GIVEN TEXT:
※
I still say 190 or so, half a gallardo is better than no gallardo, regardless of power, aerodynamics(whatever that is), and flux capacitors?


----------



## kungfoojesus (Jan 10, 2005)

you hit a dip in the road at 130mph and tell me its safe when we meet in the after life. i promise not to laugh.


----------



## Outie5000 (Aug 8, 2007)

All things considered, the rabbit is quite well planted in the 100+ range.


----------



## tay272 (Aug 22, 2007)

*Re: (Outie5000)*

That it is, Ive done 120 around a fairly sharp turn on the highway and it stayed planted to the ground the entire way through. That was with stock suspension. Remember pple, this is a VW were talkin about that was made in Germany. Needs to be up to Autobahn specs just like the rest of the cars that came before it.


----------



## Turbonix (Oct 2, 2008)

*Re: (tay272)*


_Quote, originally posted by *tay272* »_That it is, Ive done 120 around a fairly sharp turn on the highway and it stayed planted to the ground the entire way through. That was with stock suspension. Remember pple, this is a VW were talkin about that was made in Germany. Needs to be up to Autobahn specs just like the rest of the cars that came before it.

i think the dubs sold in america, are made either in america or at least made for the US's car specs.. not autobaun specs, but then again i dont know for sure


----------



## tay272 (Aug 22, 2007)

*Re: (Turbonix)*

Any Vw ever produced in a German manufacturing plant is built to Autobahn specs. Jettas and Beetles aren't but the Rabbits and GTIs were.


----------



## tnvdubclub (Nov 21, 2008)

*Re: (Outie5000)*

X2 ... I agree, I have 17 Yoko S-Drives and up to 100 the car feels good and fairly quick. Tires can make a big difference.


----------



## spdfrek (Feb 28, 2002)

*Re: (tay272)*


_Quote, originally posted by *tay272* »_Any Vw ever produced in a German manufacturing plant is built to Autobahn specs. Jettas and Beetles aren't but the Rabbits and GTIs were.


----------



## NoGamesRyan (Sep 29, 2008)

I've done 140


----------



## vw93to85 (May 10, 2007)

*Re: (NoGamesRyan)*


_Quote, originally posted by *NoGamesRyan* »_I've done 140

X2
Although it's a Jetta, but it does have a Rabbit nose.
※
WHAT THE EXERCISE ASKS: In the forum thread, which models does tay272 say are not built to Autobahn specs?

DATA SEGMENT:
※
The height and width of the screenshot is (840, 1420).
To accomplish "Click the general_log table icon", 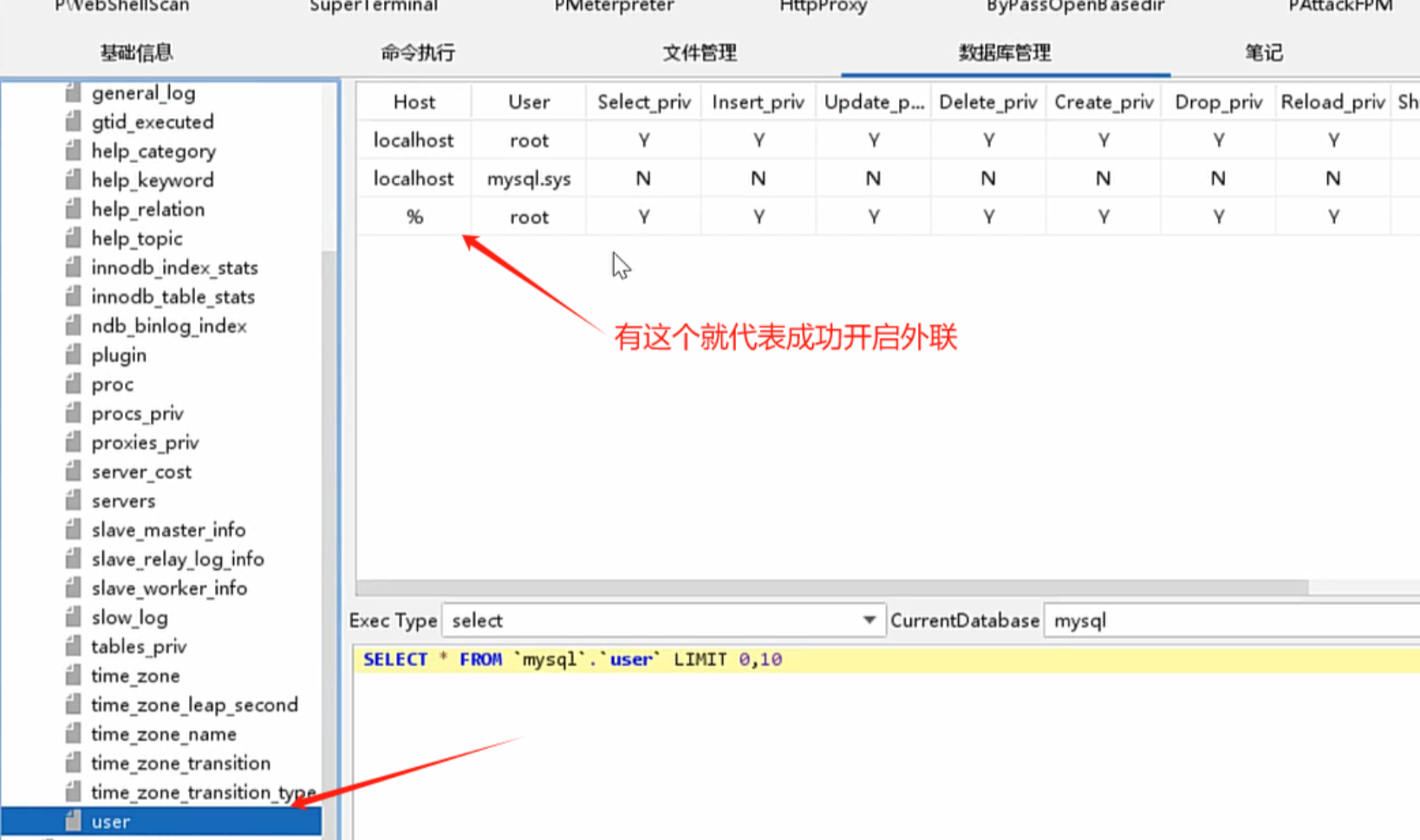I will point(74,93).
※
THE ANSWER: Jettas and Beetles.